Jana Hunter has a sly, somewhat lazy smile; It’s one of the things that I like most about her. It’s an expression that takes a while to warm up and get into a position to do anything substantial, kind of like an old car in the winter that needs to run for about 20 minutes before anyone can go near it. It’s an expression that seems to say other things about this songwriter, and it all fits right in with her wonderful new project. That project goes by the name of Lower Dens, which features Hunter and her Baltimore brethren at their finest. There’s such a comfortable and slack pace to the group’s debut album—Twin-Hand Movement, which appears on Devendra Banhart’s Gnomonsong imprint, the same one that Hunter has released her own recordings on—that we find ourselves becoming sluggish and lax with our posture.

It’s the kind of album that you can see coming from a young woman that we’d swear you could watch for a full year but never see her smoking a cigarette that was any longer than a nub.

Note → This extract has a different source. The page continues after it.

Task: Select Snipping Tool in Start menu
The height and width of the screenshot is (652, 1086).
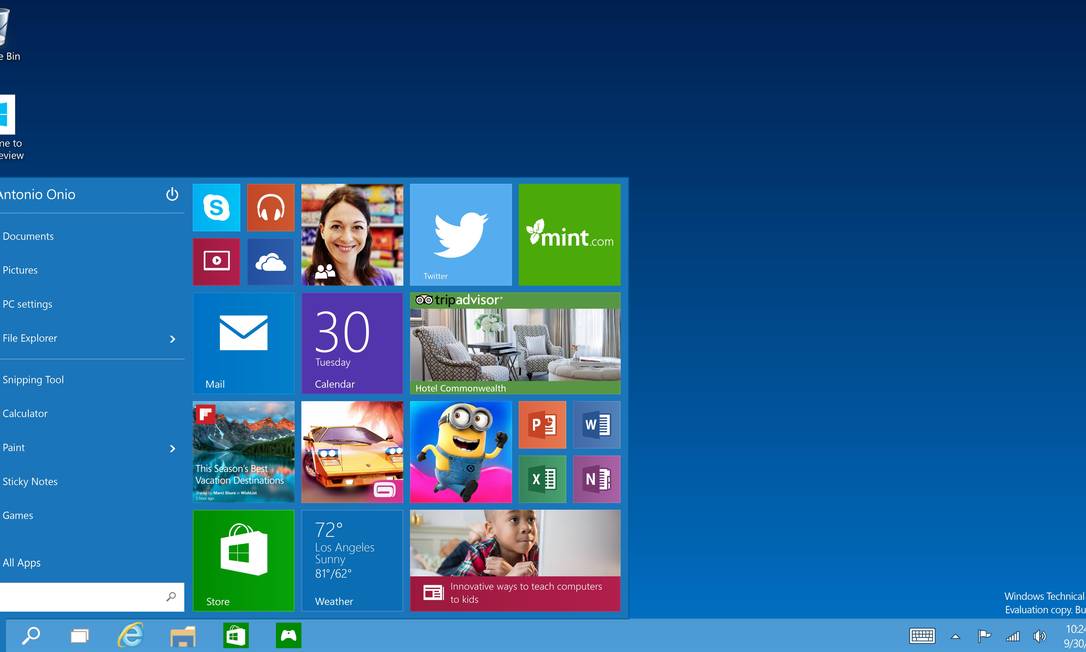Action: point(33,380)
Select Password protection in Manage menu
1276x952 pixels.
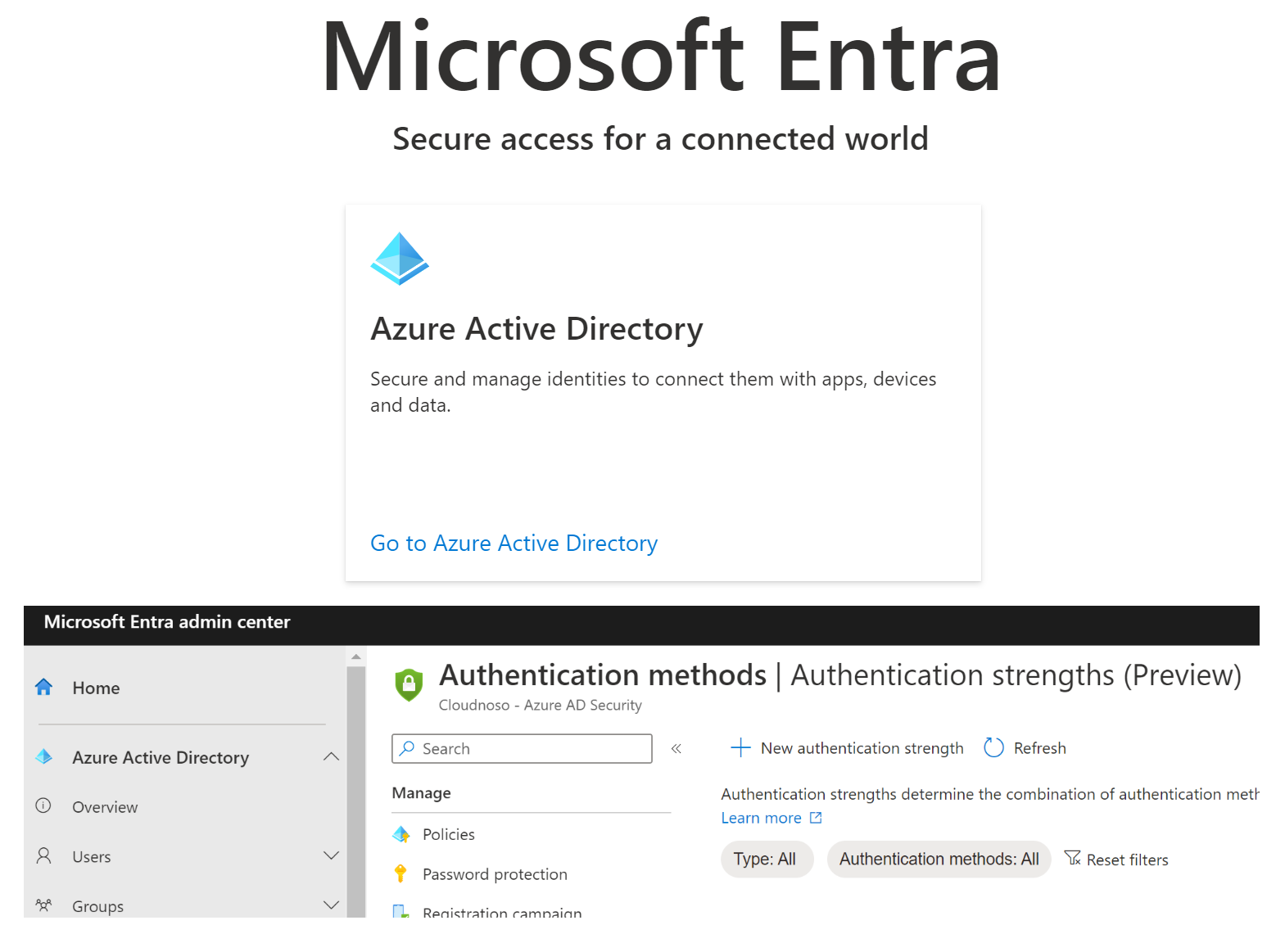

It’s as if she’s been here—wherever you’ve just arrived at—for hours, smoking every last stick she has in her bag, her cushions and all that her friends had to lend and there she is, at the very end of the last one. She’s been right there, likely all through the night, having not slept a wink. She’s just smoked herself conscious and semi-alert, and now she’s able to take in stimuli enough to encode her thoughts into these hymn-like clouds. Some of the songs say more than others. Some even say more in their titles than others do in their entirety. For example, take album closer “Two Cocks Waving Wildly At Each Other Across A Vast Open Space, A Dark Icy Tundra.”

For the most part though, Twin-Hand Movement is a collection of private moments that are bathed in the dim light of a pool hall, the yellows and reds coming down out of those octagonal-shaded beer company lamps that catch all of the blue, floating pool cue chalk as it scatters. They are songs that are good for many things, but they are assuredly good for one golden summary that brings everything together. Hunter sings, “Someday you’ll trust me,” repeats herself a few times and it claws us, just a bit across the arm, leaving just a little bit of blood and hurt, a shade of what it took for her to think the words in the first place. We’re willingly lost in the thrum of Hunter’s grave voice, one that’s lost between concern and being worn down to bone, and we’re letting our heads fill with her gray smoke. It takes over rather quickly and we can see, out of the corners of our eyes, the wasted look in hers, and that lazy grin is grimly starting to warm up some.